If you know that most people don’t fly to Aspen for Christmas or exchange gifts with five-figure price tags or adore every single person in their family with whom they’ve spend the holidays, singing and hugging and agreeing on politics, you’ll not only be a heck of a lot less disappointed, you’ll also have a shot at being pretty damn contented.
I don’t know when things devolved. I grew up Jewish in a small town, pre-Internet. I didn’t know what I didn’t know. I didn’t miss what I didn’t have until I got to college. I’ll admit, it was confusing and it’s only gotten more so as social media and reality TV have started to truly take the place of reality, which is sometimes considered “false facts” despite the fact that we can actually see it ourselves.
Maybe everyone does have a happy family who can’t wait to gather round the yule and relate stories from days of yore. Maybe every woman is 5-foot-10 and 130 pounds. and eats whatever she wants. Maybe every parent gets their child $10,000-plus worth of Christmas gifts. Except for me, of course. And if that becomes my reality, everything is going to be a disappointment. Nothing will make me happy.
But none of that is true. Hallmark movies are my favorite guilty pleasure… mostly because they are so obscenely over the edge, and they remind me how preposterous it is to think that little girls should get things like Gucci footwear and stacks of cash for the holidays.

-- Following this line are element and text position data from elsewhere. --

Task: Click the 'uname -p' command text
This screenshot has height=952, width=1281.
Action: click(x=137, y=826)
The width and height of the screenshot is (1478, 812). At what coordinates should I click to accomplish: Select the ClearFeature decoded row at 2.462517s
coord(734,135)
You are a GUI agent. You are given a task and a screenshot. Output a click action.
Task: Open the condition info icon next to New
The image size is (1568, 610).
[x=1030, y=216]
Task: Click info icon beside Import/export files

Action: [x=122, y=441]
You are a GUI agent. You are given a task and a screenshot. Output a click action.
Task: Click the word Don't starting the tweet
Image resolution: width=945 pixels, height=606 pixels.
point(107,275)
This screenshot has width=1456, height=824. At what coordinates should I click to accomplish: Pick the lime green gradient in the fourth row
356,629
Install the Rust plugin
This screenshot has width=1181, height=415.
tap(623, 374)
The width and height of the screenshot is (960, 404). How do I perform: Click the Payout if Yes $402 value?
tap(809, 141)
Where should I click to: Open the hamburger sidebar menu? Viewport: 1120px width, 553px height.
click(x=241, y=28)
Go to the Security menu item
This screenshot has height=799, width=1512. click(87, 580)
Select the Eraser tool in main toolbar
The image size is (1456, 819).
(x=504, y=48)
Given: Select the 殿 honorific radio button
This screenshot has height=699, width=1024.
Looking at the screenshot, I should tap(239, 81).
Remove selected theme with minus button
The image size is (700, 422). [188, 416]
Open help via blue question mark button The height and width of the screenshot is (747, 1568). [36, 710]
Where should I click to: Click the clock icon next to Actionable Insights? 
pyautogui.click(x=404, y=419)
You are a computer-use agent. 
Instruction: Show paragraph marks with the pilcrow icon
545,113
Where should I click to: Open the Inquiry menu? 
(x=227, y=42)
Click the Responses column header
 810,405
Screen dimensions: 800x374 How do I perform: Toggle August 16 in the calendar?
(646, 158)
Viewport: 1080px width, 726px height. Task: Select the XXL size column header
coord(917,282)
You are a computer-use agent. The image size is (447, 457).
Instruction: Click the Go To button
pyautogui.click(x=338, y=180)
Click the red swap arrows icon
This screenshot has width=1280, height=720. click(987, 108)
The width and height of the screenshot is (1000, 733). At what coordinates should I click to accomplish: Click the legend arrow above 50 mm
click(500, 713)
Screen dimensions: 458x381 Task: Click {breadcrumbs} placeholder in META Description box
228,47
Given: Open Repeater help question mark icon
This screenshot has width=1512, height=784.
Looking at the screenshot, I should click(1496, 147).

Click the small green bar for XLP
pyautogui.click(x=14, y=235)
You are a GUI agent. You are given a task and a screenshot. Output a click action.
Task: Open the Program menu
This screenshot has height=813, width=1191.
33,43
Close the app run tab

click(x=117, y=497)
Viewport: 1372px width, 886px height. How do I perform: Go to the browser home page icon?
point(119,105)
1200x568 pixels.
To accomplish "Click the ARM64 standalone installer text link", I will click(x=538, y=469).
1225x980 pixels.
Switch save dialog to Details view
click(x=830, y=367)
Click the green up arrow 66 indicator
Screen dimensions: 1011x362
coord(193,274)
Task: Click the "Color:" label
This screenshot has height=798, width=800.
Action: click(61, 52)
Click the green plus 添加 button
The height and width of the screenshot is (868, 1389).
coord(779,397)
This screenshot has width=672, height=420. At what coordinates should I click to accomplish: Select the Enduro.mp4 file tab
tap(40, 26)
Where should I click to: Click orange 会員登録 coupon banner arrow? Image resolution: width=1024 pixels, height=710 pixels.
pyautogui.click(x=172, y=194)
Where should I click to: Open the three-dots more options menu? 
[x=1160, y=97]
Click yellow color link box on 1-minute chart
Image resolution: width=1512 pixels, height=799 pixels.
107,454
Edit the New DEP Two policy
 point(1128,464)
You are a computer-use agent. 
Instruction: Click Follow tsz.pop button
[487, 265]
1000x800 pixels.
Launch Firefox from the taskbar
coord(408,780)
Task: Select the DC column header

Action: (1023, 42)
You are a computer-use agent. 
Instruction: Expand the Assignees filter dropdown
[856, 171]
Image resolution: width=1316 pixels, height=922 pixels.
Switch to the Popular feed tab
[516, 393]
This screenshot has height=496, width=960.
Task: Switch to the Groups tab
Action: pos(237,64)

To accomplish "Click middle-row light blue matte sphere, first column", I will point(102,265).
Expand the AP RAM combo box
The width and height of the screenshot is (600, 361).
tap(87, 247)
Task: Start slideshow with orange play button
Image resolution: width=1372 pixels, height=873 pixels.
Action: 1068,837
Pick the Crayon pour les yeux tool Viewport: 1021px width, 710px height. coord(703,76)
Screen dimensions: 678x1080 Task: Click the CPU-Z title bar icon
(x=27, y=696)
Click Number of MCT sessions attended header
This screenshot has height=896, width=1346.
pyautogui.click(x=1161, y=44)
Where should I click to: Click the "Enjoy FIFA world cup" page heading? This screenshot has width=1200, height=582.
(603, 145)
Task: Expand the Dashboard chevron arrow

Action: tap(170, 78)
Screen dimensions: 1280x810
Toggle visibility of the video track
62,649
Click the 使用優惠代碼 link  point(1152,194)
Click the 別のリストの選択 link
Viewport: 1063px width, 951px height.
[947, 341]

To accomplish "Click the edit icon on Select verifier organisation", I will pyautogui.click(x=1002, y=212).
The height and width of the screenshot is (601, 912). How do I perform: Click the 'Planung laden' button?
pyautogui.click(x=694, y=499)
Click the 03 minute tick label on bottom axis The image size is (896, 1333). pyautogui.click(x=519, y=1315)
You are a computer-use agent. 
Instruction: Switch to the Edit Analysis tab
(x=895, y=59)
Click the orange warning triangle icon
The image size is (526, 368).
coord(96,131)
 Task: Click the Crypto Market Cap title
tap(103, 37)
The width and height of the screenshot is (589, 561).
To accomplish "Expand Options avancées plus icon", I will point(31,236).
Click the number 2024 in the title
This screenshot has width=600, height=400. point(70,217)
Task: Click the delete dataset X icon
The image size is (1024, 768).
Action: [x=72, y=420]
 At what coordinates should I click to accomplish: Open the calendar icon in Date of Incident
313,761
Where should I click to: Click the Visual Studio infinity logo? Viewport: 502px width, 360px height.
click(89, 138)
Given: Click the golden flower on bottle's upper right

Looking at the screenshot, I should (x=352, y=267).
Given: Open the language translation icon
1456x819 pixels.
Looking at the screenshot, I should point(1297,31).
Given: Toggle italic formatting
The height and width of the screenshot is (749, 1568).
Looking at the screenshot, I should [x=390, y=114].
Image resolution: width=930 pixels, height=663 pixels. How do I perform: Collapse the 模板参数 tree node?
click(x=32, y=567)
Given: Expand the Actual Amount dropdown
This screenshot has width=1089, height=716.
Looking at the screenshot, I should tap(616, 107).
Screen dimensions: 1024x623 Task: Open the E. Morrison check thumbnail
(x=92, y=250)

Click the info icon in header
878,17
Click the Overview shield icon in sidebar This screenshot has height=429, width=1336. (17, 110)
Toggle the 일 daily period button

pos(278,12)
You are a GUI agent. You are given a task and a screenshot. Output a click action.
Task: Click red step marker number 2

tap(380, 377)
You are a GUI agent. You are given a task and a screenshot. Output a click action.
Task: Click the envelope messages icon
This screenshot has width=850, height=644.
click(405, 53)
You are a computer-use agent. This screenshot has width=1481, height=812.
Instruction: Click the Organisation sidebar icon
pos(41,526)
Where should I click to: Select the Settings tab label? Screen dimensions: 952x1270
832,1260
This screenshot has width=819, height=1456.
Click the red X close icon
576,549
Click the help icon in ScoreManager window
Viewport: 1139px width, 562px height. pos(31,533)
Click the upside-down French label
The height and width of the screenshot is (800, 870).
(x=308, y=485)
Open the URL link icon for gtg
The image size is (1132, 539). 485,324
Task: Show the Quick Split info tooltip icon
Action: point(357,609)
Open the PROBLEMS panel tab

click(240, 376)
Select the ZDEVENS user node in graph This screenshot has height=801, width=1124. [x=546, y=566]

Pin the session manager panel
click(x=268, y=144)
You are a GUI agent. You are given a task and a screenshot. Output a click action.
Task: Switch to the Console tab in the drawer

I’m a relatively non-practicing Jew. I happen to like Christmastime — the non-secular solstice celebration marked by trees and presents and pretty lights. I can also appreciate a holiday that, despite it all, does seem to do its best to be one steeped in love and togetherness and peace, despite all of the trappings. Still I find it a challenge to rise above it all.
I still want my tree to glisten and my cookies to inspire awe and my gifts to the people I love to be the perfect ones. But what I do not want to do is ruin a lovely holiday because of or based on those things. Needles fall from trees. Cookies aren’t always Insta-worthy. Some presents will be misfires. This year, I’m going to focus on saying, “I don’t care about all of that. All I care about is being with the people I love and being grateful for the life I live and honoring the one time of the year that most of us are given the chance to slow down and smell the pine trees.”
So as you settle into your post-Turkey Day/Black Friday stupor, it’s a challenge I’d like to extend to all of you. Realign your expectations when it comes to what you want the holidays to look like. Think: Is that reasonable?
Is that possible? Is that even what I really want to do, give, have, etc? If it feels like too much, bow out. If the requests have gotten too big, regroup. If you no longer enjoy the season, step back and make some new choices that will allow you to breathe and appreciate this sweet time. Watch some Hallmark movies, eat some peppermint bark. Snuggle in with your family or friends or fur babies or, heck, yourself and recharge. The new year will be upon us before you know it. Time to enjoy the old year, old you before the new year, new you starts vying for your attention.